- _WHAT THE TASK REQUIRES_
Print every entry again, precisely as written.

[Extracted data entries]
++++++++

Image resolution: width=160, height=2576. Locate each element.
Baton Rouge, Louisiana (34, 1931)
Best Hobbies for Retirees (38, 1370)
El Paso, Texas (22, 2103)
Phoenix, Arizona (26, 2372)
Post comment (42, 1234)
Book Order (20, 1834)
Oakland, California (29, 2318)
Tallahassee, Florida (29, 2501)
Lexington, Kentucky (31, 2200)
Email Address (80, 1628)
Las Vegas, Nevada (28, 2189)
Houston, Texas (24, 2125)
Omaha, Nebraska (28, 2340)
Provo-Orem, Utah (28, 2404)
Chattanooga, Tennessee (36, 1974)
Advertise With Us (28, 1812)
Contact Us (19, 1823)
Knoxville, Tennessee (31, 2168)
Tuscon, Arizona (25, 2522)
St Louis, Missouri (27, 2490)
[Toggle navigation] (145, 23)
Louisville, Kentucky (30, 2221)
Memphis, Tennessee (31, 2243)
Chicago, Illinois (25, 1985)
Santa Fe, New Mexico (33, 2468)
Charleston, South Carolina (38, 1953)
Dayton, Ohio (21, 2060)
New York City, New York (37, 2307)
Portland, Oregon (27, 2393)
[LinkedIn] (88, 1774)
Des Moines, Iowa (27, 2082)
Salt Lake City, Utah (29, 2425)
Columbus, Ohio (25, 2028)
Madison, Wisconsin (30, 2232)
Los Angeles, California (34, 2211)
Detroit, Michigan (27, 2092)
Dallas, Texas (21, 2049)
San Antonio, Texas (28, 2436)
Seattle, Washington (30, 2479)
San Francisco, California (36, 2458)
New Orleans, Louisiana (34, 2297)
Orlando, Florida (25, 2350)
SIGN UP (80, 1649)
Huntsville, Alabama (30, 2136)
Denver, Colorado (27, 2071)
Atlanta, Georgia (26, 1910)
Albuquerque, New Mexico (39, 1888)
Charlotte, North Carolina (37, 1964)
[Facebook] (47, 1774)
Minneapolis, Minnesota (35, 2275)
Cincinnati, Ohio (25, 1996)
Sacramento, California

++++++++

- _RESULT OF THE EXERCISE_
Image resolution: width=160, height=2576. Locate each element.
Baton Rouge, Louisiana (34, 1931)
Best Hobbies for Retirees (38, 1370)
El Paso, Texas (22, 2103)
Phoenix, Arizona (26, 2372)
Post comment (42, 1234)
Book Order (20, 1834)
Oakland, California (29, 2318)
Tallahassee, Florida (29, 2501)
Lexington, Kentucky (31, 2200)
Email Address (80, 1628)
Las Vegas, Nevada (28, 2189)
Houston, Texas (24, 2125)
Omaha, Nebraska (28, 2340)
Provo-Orem, Utah (28, 2404)
Chattanooga, Tennessee (36, 1974)
Advertise With Us (28, 1812)
Contact Us (19, 1823)
Knoxville, Tennessee (31, 2168)
Tuscon, Arizona (25, 2522)
St Louis, Missouri (27, 2490)
[Toggle navigation] (145, 23)
Louisville, Kentucky (30, 2221)
Memphis, Tennessee (31, 2243)
Chicago, Illinois (25, 1985)
Santa Fe, New Mexico (33, 2468)
Charleston, South Carolina (38, 1953)
Dayton, Ohio (21, 2060)
New York City, New York (37, 2307)
Portland, Oregon (27, 2393)
[LinkedIn] (88, 1774)
Des Moines, Iowa (27, 2082)
Salt Lake City, Utah (29, 2425)
Columbus, Ohio (25, 2028)
Madison, Wisconsin (30, 2232)
Los Angeles, California (34, 2211)
Detroit, Michigan (27, 2092)
Dallas, Texas (21, 2049)
San Antonio, Texas (28, 2436)
Seattle, Washington (30, 2479)
San Francisco, California (36, 2458)
New Orleans, Louisiana (34, 2297)
Orlando, Florida (25, 2350)
SIGN UP (80, 1649)
Huntsville, Alabama (30, 2136)
Denver, Colorado (27, 2071)
Atlanta, Georgia (26, 1910)
Albuquerque, New Mexico (39, 1888)
Charlotte, North Carolina (37, 1964)
[Facebook] (47, 1774)
Minneapolis, Minnesota (35, 2275)
Cincinnati, Ohio (25, 1996)
Sacramento, California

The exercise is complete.